* _PROBLEMS TO SOLVE_:
1 – In the article on Fox's A Christmas Story Live!, who played Ralphie's mother?
2 – Continue the article on Fox's A Christmas Story Live! from its last sentence.

--- START OF SUPPLIED PASSAGE ---

No Major Awards for Fox’s ‘A Christmas Story Live’
A Christmas Story Live! was pretty much dead on arrival for Fox, scoring a weak 1.5 rating in viewers 18-49, with 4.5 million total viewers. Matthew Broderick was the narrator, with quite a bit of screen time, and Maya Rudolph played Ralphie’s mother. But tough competition on the other broadcast networks, and an unfamiliar take on the beloved Christmas movie, appeared to doom the special.
A Christmas Story Live! aired from 7 to 10 p.m. It featured elements of both the movie, which came out in 1983 and of course shows in a marathon starting Christmas Eve on TBS, and a musical that debuted in 2009 and came to Broadway in 2012. Benj Pasek and Justin Paul, who composed the original score to “A Christmas Story: The Musical,” and also worked on “Dear Evan Hansen,” composed new songs for the Fox special.
Perhaps a more straightforward adaptation of the movie would’ve worked better.

--- END OF SUPPLIED PASSAGE ---
--- START OF RECORDED INFORMATION ---

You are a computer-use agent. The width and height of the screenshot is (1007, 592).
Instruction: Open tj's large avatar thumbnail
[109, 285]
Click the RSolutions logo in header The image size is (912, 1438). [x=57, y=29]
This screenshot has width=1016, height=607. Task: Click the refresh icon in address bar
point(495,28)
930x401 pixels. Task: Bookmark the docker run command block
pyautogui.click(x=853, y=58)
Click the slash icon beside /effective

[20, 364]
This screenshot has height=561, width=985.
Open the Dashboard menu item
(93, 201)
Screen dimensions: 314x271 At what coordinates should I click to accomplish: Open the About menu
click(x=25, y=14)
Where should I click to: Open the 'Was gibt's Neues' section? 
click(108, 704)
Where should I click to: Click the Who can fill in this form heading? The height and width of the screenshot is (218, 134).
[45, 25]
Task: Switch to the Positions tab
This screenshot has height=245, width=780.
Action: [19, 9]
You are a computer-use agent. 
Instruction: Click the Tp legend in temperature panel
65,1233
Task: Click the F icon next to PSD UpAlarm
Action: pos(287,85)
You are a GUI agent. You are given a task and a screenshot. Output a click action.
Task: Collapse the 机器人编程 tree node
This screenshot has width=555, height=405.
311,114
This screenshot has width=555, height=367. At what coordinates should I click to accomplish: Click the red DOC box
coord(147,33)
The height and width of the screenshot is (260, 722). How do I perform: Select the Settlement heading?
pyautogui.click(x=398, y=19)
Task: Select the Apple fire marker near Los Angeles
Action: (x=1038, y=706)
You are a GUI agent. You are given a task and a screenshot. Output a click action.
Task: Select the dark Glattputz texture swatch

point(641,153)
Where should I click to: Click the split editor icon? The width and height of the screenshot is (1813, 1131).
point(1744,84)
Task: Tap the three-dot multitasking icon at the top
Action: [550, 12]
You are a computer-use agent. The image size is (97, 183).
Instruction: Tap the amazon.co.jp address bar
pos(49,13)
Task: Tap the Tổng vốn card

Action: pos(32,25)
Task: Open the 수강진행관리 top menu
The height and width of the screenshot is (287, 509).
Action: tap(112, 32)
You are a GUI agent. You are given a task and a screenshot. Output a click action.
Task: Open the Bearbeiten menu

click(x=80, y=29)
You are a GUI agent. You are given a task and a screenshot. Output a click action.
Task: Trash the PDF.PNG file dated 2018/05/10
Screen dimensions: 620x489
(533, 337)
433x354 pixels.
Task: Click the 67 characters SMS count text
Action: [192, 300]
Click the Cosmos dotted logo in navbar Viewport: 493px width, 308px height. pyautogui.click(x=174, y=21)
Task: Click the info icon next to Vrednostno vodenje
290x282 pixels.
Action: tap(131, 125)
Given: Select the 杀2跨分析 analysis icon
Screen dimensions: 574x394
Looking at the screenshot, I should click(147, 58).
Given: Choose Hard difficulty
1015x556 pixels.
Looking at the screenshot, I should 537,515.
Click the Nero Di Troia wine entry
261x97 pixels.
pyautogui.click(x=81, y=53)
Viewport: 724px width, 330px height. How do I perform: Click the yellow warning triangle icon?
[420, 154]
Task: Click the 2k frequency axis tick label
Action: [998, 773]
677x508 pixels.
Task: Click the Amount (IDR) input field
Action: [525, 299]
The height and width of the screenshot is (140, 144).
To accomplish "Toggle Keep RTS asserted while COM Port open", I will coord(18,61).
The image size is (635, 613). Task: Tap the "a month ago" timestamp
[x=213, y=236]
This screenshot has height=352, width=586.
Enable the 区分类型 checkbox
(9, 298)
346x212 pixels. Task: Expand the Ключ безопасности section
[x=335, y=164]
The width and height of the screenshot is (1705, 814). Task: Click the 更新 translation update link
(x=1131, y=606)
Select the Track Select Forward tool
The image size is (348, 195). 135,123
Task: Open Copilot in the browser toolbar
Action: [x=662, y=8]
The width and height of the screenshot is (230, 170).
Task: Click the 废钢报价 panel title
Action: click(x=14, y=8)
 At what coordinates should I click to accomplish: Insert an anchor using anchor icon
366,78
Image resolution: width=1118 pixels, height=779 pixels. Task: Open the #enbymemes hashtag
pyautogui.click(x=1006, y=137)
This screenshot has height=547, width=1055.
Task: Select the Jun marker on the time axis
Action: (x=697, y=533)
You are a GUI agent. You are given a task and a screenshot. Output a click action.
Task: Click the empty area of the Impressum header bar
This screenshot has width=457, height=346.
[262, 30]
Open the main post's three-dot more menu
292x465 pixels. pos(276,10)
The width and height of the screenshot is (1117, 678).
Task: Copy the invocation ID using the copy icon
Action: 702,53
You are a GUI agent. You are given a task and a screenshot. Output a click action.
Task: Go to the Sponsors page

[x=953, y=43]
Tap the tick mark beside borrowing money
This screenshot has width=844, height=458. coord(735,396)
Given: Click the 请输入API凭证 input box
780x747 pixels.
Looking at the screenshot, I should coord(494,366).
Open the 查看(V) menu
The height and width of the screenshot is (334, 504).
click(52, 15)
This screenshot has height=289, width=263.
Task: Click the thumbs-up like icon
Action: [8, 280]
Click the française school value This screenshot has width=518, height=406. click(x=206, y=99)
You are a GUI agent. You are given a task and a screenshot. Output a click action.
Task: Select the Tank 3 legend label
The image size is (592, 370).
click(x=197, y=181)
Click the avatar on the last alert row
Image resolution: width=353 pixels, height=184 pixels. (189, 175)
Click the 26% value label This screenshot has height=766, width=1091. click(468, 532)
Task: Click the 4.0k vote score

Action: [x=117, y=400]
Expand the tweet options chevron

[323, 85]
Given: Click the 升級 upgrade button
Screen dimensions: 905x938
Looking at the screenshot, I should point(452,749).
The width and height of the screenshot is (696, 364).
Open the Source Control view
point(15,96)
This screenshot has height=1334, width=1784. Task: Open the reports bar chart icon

--- END OF RECORDED INFORMATION ---

* _RESPONSES BY TASK_:
1 – Maya Rudolph

2 –
“Folks know the movie and will watch that,” said media consultant Bill Carroll. “I don’t know that most folks know the musical.”
No one from the 1983 film was involved with the Fox production.
There's been heightened interest in live entertainment programming with broadcasters as a hedge against OTT rivals. But ratings for live productions have been slipping since The Sound of Music Live jump-started the live TV trend in 2013. Airing on NBC, that did a 5.6 rating in 18-49, with 22 million total viewers.
A year ago, NBC’s Hairspray Live! did a 2.3 overnight rating. In 2015, The Wiz did a 3.4 on NBC, while in 2014, critically derided Peter Pan Live! rated a 2.4 on NBC.
Closer to the lowly number put up by A Christmas Story Live! Sunday, Fox’s live musical The Passion did a 1.6 last March.
But in January, Fox production Grease: Live bucked the trend, putting up a 4.3 rating and drawing 12.2 million total viewers.
The Sound of Music played a part in A Christmas Story Live!’s weak showing. The 1965 film aired on ABC Sunday, while a high impact football game that went down to the wire, Patriots versus Steelers, kept viewers on CBS well past Christmas Story Live!’s start. Of course, NBC had a football game coming up too on Sunday Night Football.
The Sound of Music is its own holiday tradition, notes Carroll. “A traditional audience is more likely to watch The Sound of Music (than A Christmas Story Live!),” he said.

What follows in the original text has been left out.